In order to avoid the unintended consequences that come with rewards and punishments, we need to de-emphasize grades and points as well as focus on effective feedback. The way that I found to take the stress off of grades and place it appropriately back on learning was to begin entering grades in my online grade book under the categories of essential learnings instead of the traditional categories of homework, speeches, quizzes, and tests. This allowed students to see and measure progress within each goal area. In addition, I implemented self-reflection as a regular practice in class; giving my own grade and feedback only after students had graded themselves. Dweck (2006) advises us that in addition to increasing timely feedback we need to make sure we are giving appropriate feedback, the kind that will lead to growth. She proposes we focus on effort, process, and specific references to our essential learnings. She warns us to avoid focus on product, generic feedback or comparisons to other students in the class.

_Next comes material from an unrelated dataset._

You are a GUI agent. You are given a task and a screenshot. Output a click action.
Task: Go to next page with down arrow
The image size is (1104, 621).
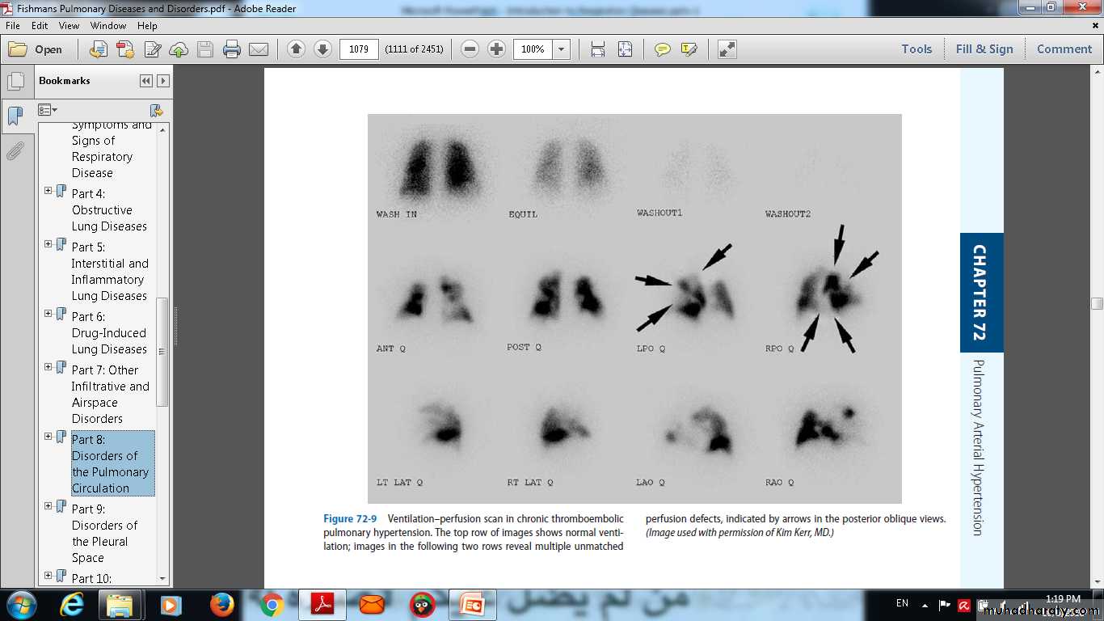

I have forced myself to resist the quick feedback to my students who come up to me the day before a major paper is due and say, “Will you read this? Is this good?” Instead of “Yep, looks good,” I say, “How do you feel about it?” “Are you proud of the effort you’ve put into it?” After their response, I say, “I look forward to reading it when I collect all of them tomorrow.” Many go back and work even harder for another day. They begin to move from the mindset of “Is it good enough?” to “Is it my best work?”

Principle #4 Go ahead. Hand over the controls

One of the most powerful changes I have made after steeping myself in adolescent literacy research, specifically when it comes to engagement, is letting go of control. I like to run a tight ship. I like to maximize learning time. I like to know what each student is doing, thinking, writing, reading, at each moment in my classroom. These qualities are not necessarily bad. In fact, they allow me to set and maintain high expectations for all my students. Unfortunately, these attributes also at times made the classroom about me, not about the students.

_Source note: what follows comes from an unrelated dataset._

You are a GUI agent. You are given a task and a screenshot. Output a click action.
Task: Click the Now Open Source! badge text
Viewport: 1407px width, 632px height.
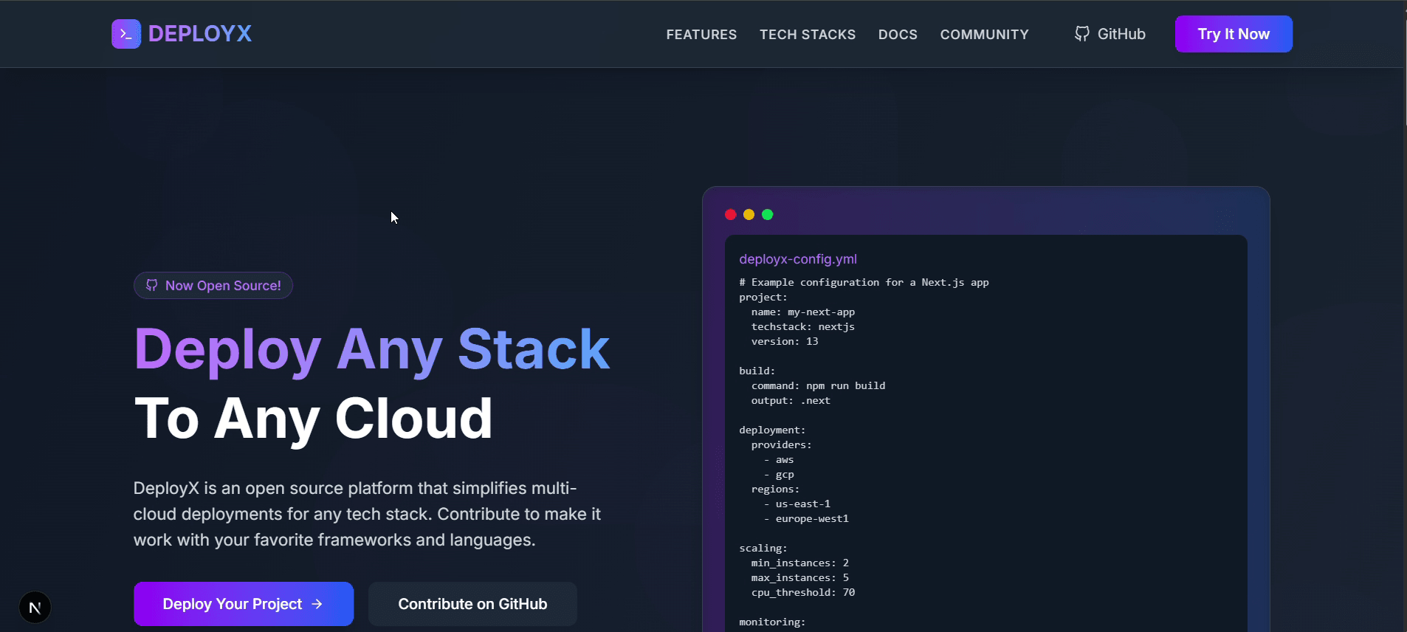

Thankfully, I have learned that my students natural inclination is to seek independence and resist constraints. So instead of fighting that, why not embrace it. Let students have independence. I work with my students, as their coach and ally. We can instead ignite, intrigue, and involve our students. This takes trial and error, practice, and refinement and I am not suggesting that classes be free-for-alls. Students need our expectations, our guidance, and to know we are in their corner. Even, and especially, the students who claim to ‘not care’, refuse to do any work, or are cantankerous. Breaking through those barriers will reveal the young curious child who truly does want to learn. By building relationships with my students and helping them navigate their zone of proximal development (Vygotsky, 1978) or ‘just right challenge’ I have been able to let go of control and be their guide on the side.

So what do you say? Will you join me in making this verb change? No more managing. Let’s instead engage.

References

Atwell, N. (2007). The reading zone: How to help kids become skilled, passionate, habitual, critical readers. New York: Scholastic, Inc.

Burke, J. (2010) What’s the big idea: question-driven units to motivate reading, writing, and thinking. Portsmouth, NH. Heinemann, Inc.

Csikszentmihalyi, M. (1990). Flow: The psychology of optimal experience. New York: Harper Perennial.

Dweck, C. (2006). Mindset: The new psychology of success. New York: Random
House Publishing Group.

Guthrie, J. T. (2008). Engaging adolescents in reading. Thousand Oaks, CA: Corwin Press.

Kohn, A. (1999) Punished by rewards: The Trouble with Gold Stars, Incentive Plans, A’s, Praise, and Other Bribes New York: Houghton Mifflin, Inc.

Pink, D. (2009) Drive: The surprising truth about what motivates us. New York: Riverhead Books, member of Penguin Group, Inc.

Schmoker, M. (2011). Focus: Elevating the essentials to radically improve student learning.
Alexandria, VA: ASCD.

Vygotsky, L. (1978). Mind in society: The development of higher psychological processes (M.
Cole, V. John-Steiner, S. Scribner, & E. Souberman, Eds.) Cambridge, MA: Harvard University Press.